I like the look of cane, and I appreciate the suggestion.  Something to consider.   :)

This is has been the most ambitious restoration/renovation I have ever undertaken in my life.  I restored a '56 Packard one time that had 1200 pounds of mud-dauber nests in it, but this is more ambitious yet than that.  I go over pictures of this project from time to time to see the progress, and to plot the re-assembly.  I am considering buying hanks of wire in blue, green, black, brown, white, gray and purple to try and fix some of the wiring mess.  Some wires, like the main cable from the radio tuner to the MPX adapter are way too long.  The speaker wires, from the external speaker switch to the crossover network are way too short.  It would be beneficial in several ways to have the mess under the radio tuner sorted.

There is no band around the picture tube.  It looks to me like the front of the picture tube is about an inch thick.  The only band there is would the one NOT holding the picture tube in.   ;) ::)

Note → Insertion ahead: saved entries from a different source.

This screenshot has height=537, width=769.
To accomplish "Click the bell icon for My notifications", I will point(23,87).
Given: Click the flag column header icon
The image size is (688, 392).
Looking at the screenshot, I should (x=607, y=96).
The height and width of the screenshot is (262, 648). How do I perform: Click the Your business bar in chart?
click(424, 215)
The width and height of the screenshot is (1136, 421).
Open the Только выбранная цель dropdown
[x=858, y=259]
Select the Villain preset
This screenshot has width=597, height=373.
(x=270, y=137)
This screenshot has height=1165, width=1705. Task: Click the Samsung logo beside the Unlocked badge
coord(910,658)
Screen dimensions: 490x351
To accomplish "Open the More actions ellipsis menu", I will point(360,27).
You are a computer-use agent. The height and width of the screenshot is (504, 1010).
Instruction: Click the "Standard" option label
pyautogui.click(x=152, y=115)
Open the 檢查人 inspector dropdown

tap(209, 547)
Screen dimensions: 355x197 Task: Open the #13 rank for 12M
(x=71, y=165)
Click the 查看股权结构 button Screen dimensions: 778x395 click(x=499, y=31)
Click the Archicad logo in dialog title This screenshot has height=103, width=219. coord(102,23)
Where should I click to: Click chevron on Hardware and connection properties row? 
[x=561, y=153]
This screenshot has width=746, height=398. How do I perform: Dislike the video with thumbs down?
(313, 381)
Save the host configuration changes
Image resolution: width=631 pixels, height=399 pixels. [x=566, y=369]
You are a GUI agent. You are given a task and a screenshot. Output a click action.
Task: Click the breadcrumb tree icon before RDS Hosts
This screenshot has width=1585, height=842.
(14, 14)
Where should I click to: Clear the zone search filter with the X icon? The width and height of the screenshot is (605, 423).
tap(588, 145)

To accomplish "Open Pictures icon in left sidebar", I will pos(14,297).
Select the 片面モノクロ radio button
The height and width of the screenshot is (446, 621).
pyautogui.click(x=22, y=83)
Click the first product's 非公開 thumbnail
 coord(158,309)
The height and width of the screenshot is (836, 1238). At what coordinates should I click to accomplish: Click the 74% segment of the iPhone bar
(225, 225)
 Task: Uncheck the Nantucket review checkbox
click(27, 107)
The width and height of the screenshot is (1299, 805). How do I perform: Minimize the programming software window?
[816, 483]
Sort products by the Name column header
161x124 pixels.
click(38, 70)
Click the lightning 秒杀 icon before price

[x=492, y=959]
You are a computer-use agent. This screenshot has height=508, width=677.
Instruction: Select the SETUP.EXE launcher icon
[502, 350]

The journey from "I gotta have one" to "I got one!" to now has been one of the most rewarding and fun ever.  Several individuals have made contributions, both great and small, all vital, all greatly appreciated, to make this project go as far as it has.  These old combinations, Stereo Theaters, Home Theaters, or whatever they are called, from whatever manufacturer you can name, deserve a better fate than to have their audio amps robbed, and the rest set to the curb.  For Magnavox to have the sheer audacity to build one of these with off-the-shelf parts, with a 100% hardwood cabinet and be able to actually sell them when they were priced about what a good used car would cost, is a miracle in itself.  Something like that will never be built again.  TV repairmen hated these things, and I can understand why.  They are huge, heavy, expensive to fix and nearly 100% obsolete by today's standards.  This is the LeSabre sedan of Magnavox.  We have to remember this was the way console stereos of any kind were less than ten years ago....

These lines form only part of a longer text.